Given instruction – In the records below, replace "button" with "icon" and leave every other word unchanged. Leave the pictures out of your answer.

─── Dataset rows ───

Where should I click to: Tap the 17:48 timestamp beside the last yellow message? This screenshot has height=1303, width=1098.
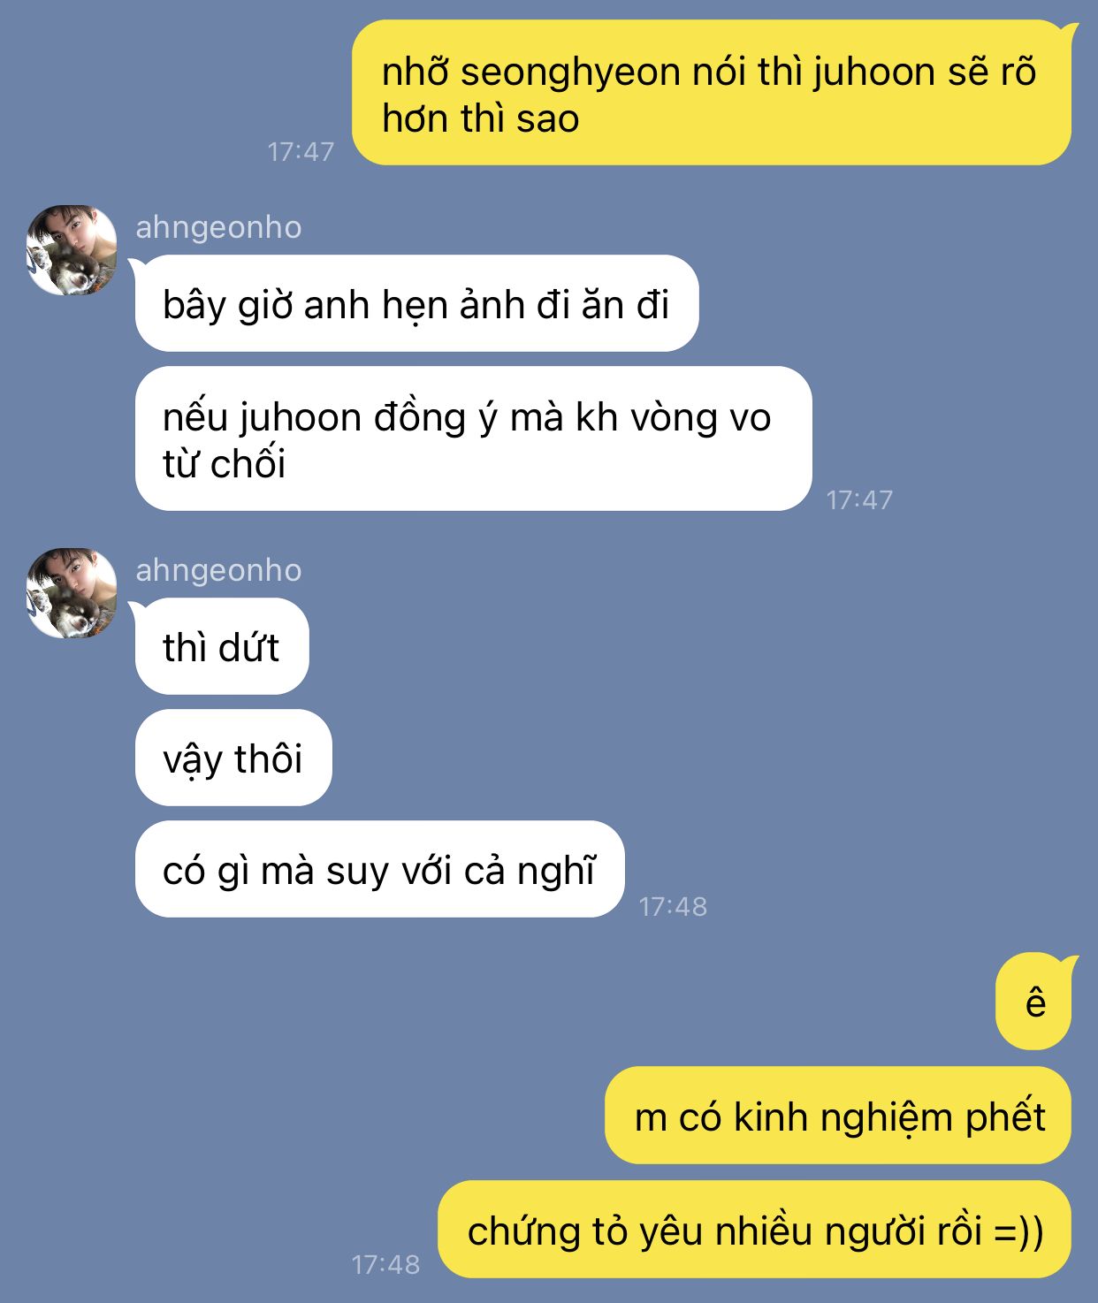coord(385,1265)
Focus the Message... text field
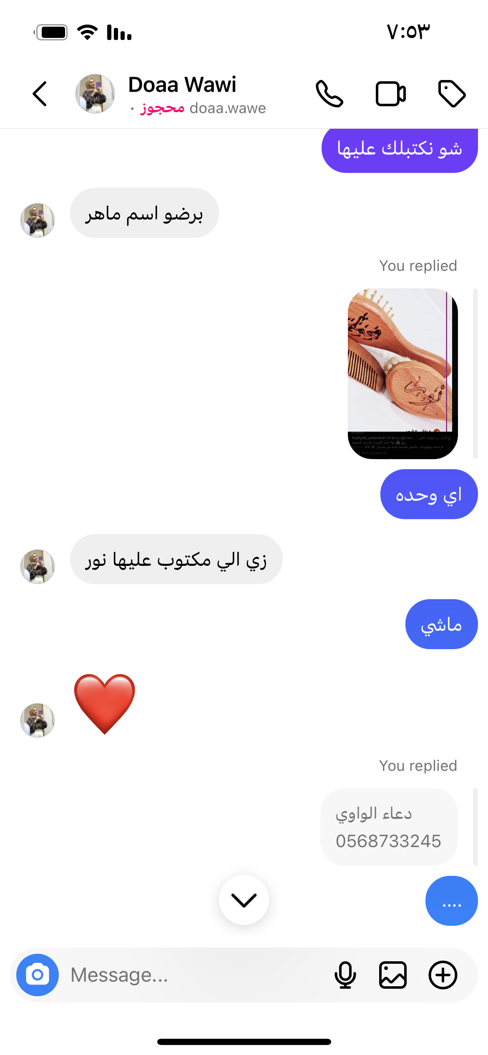Screen dimensions: 488x1055 [x=196, y=975]
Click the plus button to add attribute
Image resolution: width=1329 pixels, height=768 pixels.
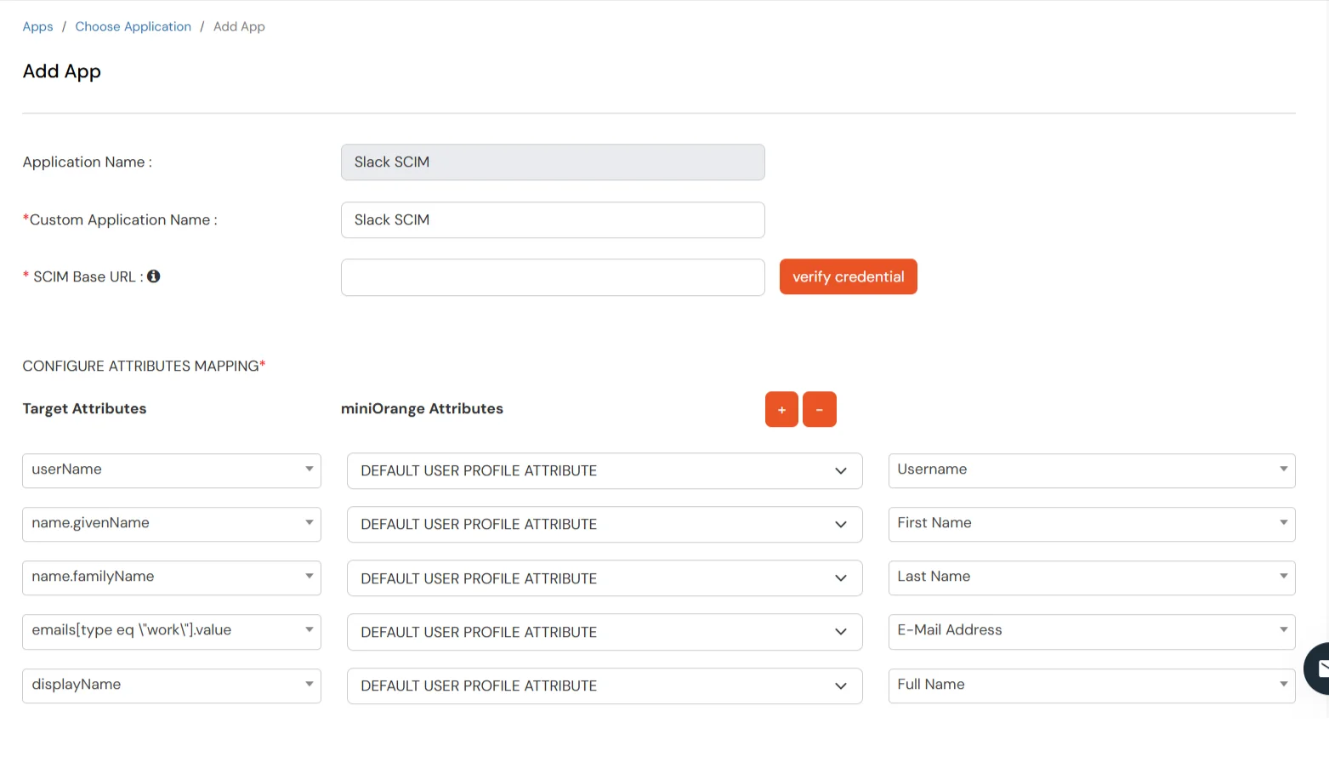(781, 409)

───

Problem solution –
Where should I click to: Tap the 17:48 timestamp beside the last yellow message? This screenshot has height=1303, width=1098.
coord(385,1265)
Focus the Message... text field
Screen dimensions: 488x1055 [x=196, y=975]
Click the plus icon to add attribute
Image resolution: width=1329 pixels, height=768 pixels.
(781, 409)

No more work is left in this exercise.